Tasks for this exercise:
1: According to the blog post on the first presidential debate below, who was moderating the debate?
2: List the topic areas that the blog post below says the first presidential debate was expected to cover.
3: Pick up the blog post below on the candidates' debate positions and keep writing from the point where it stops.

Reading text:
════════
Posted by Nadia Aziz on September 26, 2016 in Blog

Tonight is the first of the three presidential debates ahead of November 8th. Moderated by Lester Holt of NBC, the debate is expected to be cover three topic areas: America’s Direction, Achieving Prosperity, and Securing America. 

We have heard a lot from the 2016 candidates already, and have been tracking their policy positions and public statements on AAI’s Election Central Candidate Profiles. Below is a snap shot of what Donald Trump and Hillary Clinton have already said regarding the issues we expect to arise during tonight’s debate. 

Immigration and Refugee Resettlement

Hillary Clinton:

 "I am absolutely in favor of and have long been an advocate for tough vetting for making sure that we don't let people into this country...We need a better visa system. Let's remember what happened on 9/11. These were not refugees who got into airplanes and attacked our city and our country."" (September 19, 2016 - NYC press event)

 "Ever since the Pilgrims landed on Plymouth Rock, America has distinguished itself as a haven for people fleeing religious persecution. Under Donald Trump, America would distinguish itself as the only country in the world to impose a religious test at the border. Come to think of it, there actually may be one place that does that. It’s the so-called Islamic State. The territory ISIS controls. It would be a cruel irony if America followed its lead. (August 25, 2016 – Utah speech)
════════
Material shown:
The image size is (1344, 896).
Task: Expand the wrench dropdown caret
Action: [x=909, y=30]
════════
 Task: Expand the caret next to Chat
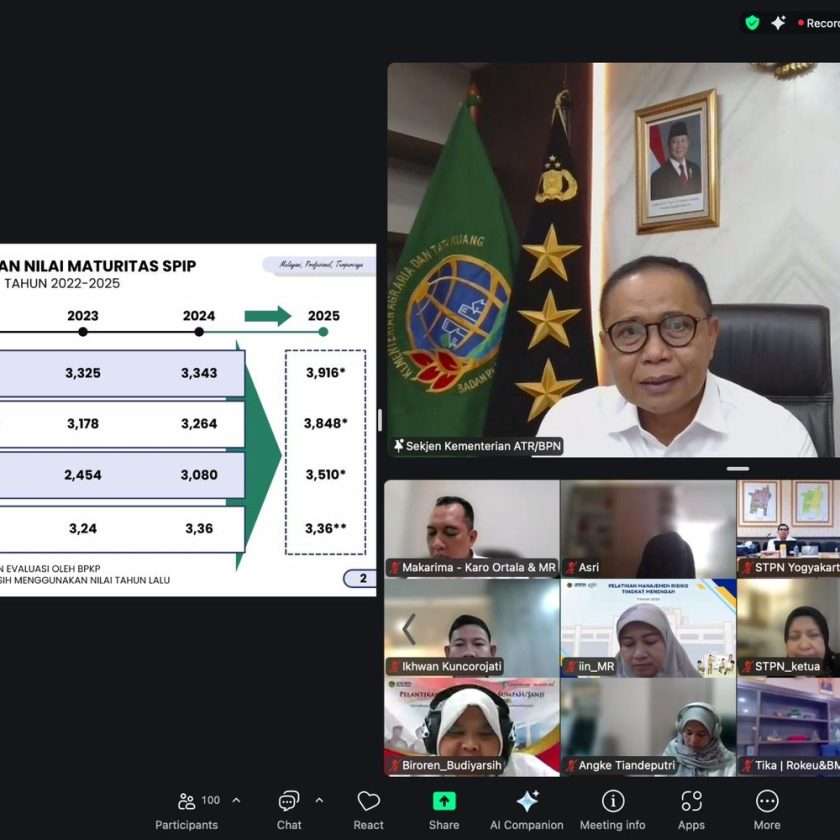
════════
Answers for this exercise:
1: Lester Holt of NBC.

2: America’s Direction, Achieving Prosperity, and Securing America.

3:
"In too many communities, immigrants still face significant language, education, and economic barriers that prevent them from fully adjusting in their new home. Given the cross-cutting nature of immigrant integration policy concerns, Hillary believes it is critical that there be a pro-active effort to coordinate policies and programs across federal agencies and with state and local governments. In 2014, the Obama Administration announced a Task Force to study integration services and make recommendations for improvements.  Hillary would work to implement the Task Force’s recommendations, and create the first ever federal Office of Immigrant Affairs to ensure there is a dedicated place in the White House where integration services for immigrants and refugees are managed." (April 14, 2016 -

 “I think also, though, there’s a lot of evidence that moving toward comprehensive immigration reform with a path to citizenship would be good for our economy. We already know that undocumented workers are putting about $12 billion into the Social Security trust fund with no anticipation at this point that they’ll ever get anything out. They’re paying payroll taxes; they’re paying other forms of taxes — state and local as well as federal.” (June 22, 2016 - Interview with Ezra Klein for Vox)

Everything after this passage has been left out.